Les dépenses d'intervention s'élèvent à 42,7 millions d'euros en AE et 44,6 millions d'euros en CP . Les crédits centraux d'intervention (14,5 millions d'euros en AE=CP) sont en hausse de 1,2 million d'euros par rapport à 2013. Ils financeront la mise en place d'un fonds de soutien aux galeries d'art (0,8 million d'euros) , la subvention du Palais de Tokyo (6,5 millions d'euros), le Jeu de Paume (4,1 millions d'euros), le soutien aux métiers d'art (0,8 million) et les autres moyens d'intervention (2,3 millions d'euros en 2014).

Les crédits déconcentrés d'intervention (18,3 millions d'euros), en hausse de 4,2 % par rapport à 2013 , financeront, pour leur part, le soutien en faveur des initiatives territoriales. La hausse sera principalement dédiée à la mise à niveau des FRAC de nouvelle génération , dont cinq ont investi leur nouvel équipement en 2012 et 2013.

Enfin, les crédits d'investissement déconcentrés (9,1 millions d'euros en AE et 11 millions d'euros en CP), en légère hausse, financeront l'opération d'extension de la collection Lambert (2,8 millions d'euros de CP). En effet, l'agrandissement des locaux abritant cette collection, qui doit impérativement intervenir au plus tard le 15 juillet 2015, a vocation à rendre possible l'exposition permanente de la donation exceptionnelle faite à l'Etat en 2012 par Yvon Lambert.

En outre, 5,1 millions d'euros en AE et 4,2 millions d'euros en CP seront dédiés à la poursuite des travaux relatifs à des équipements structurants en région, notamment les sept FRAC de nouvelle génération et le pôle du graphisme de Chaumont.

Enfin, 2,21 millions d'euros (AE=CP) seront alloués aux acquisitions d'oeuvres d'art par les FRAC, montant stable par rapport à 2013 .


* 11 A noter que l'opéra national de Paris fournit un effort particulier sur ses emplois, puisqu'il perdra 20 ETP en 2014.

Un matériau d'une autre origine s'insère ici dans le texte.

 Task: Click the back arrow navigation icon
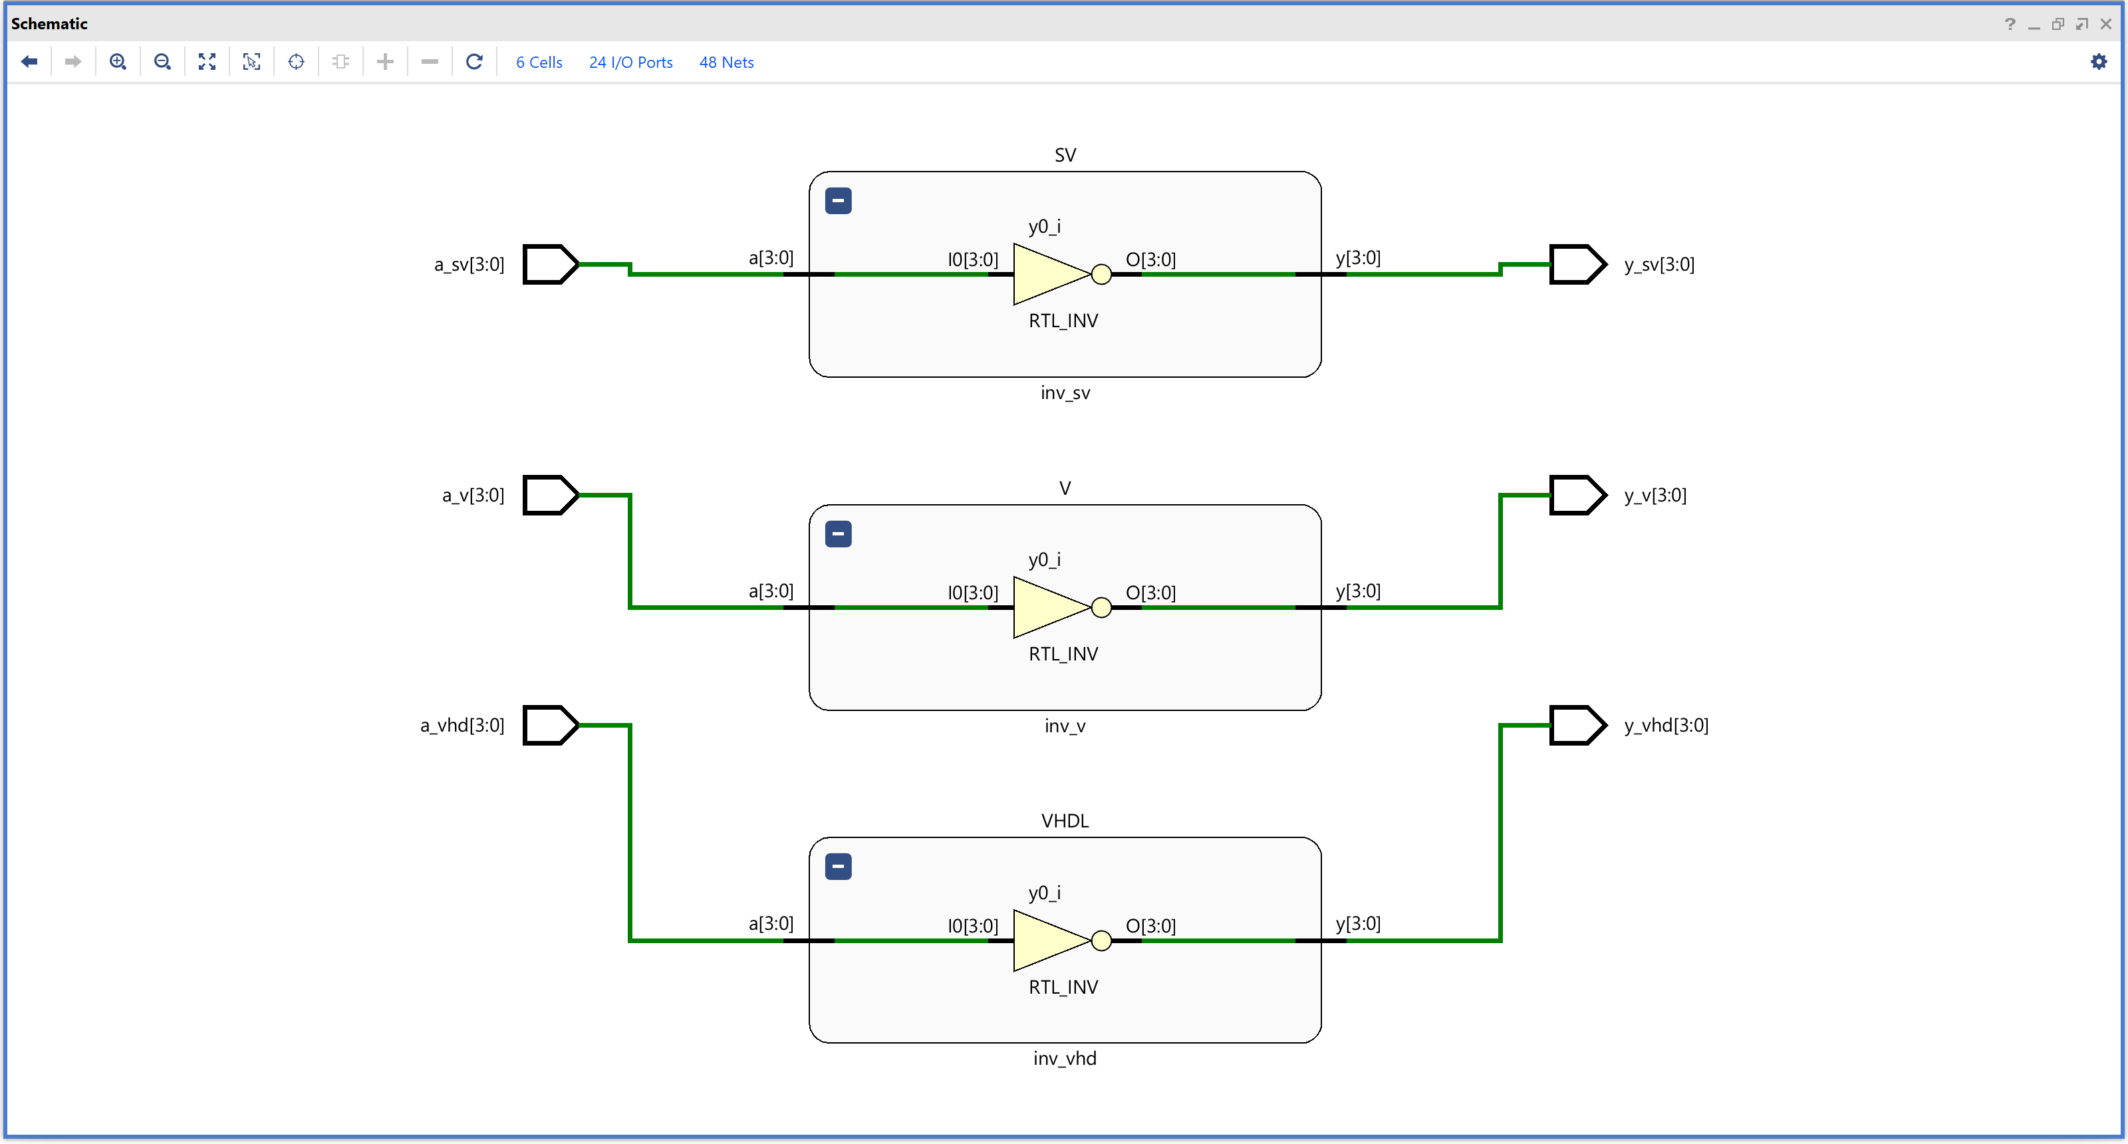coord(29,62)
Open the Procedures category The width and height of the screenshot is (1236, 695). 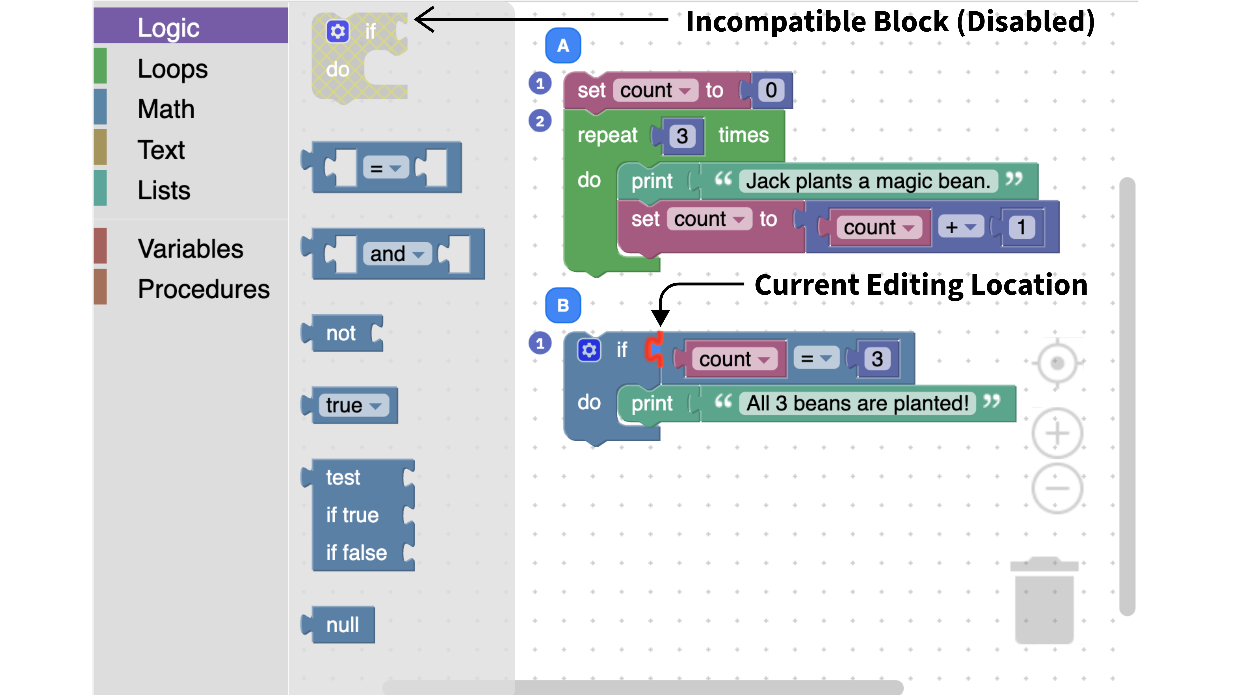pos(203,289)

* 12 Par exemple la scène nationale de Sénart, le Volcan du Havre, la construction du théâtre des cordeliers à Albi, les aménagements de la friche de la belle de mai à Marseille...

* 13 Un programme de travaux a été établi pour une estimation de 15 millions d'euros. Il comprend notamment la réalisation des travaux suivants : le regroupement des locaux du personnel, l'accessibilité pour le public et les personnels, les travaux de sécurité et de mise en conformité de l'édifice, et la restauration de la couverture et de la verrière.

* 14 Source : réponses au questionnaire budgétaire de vos rapporteurs spéciaux.

* 15 Relatifs aux études et plans de fabrication des entreprises, à la fabrication des prototypes, à la validation des prototypes et des plans d'exécution par la maitrise d'oeuvre, aux surcoûts liés aux mesures d'accélération...

* 16 « La Philharmonie de Paris : une dérive préoccupante », rapport d'information n° 55, 2012-2013.

* 17 Environ 340 millions d'euros sur 386 ont déjà été engagées par la Philharmonie, ce qui signifie que l'association de préfiguration a déjà commencé à engager des dépenses sur l'enveloppe des 50 millions d'euros de surcoûts dont le financement n'est à ce stade garanti qu'à hauteur de 25 millions d'euros par l'Etat.

* 18 Source : réponse au questionnaire budgétaire de vos rapporteurs spéciaux.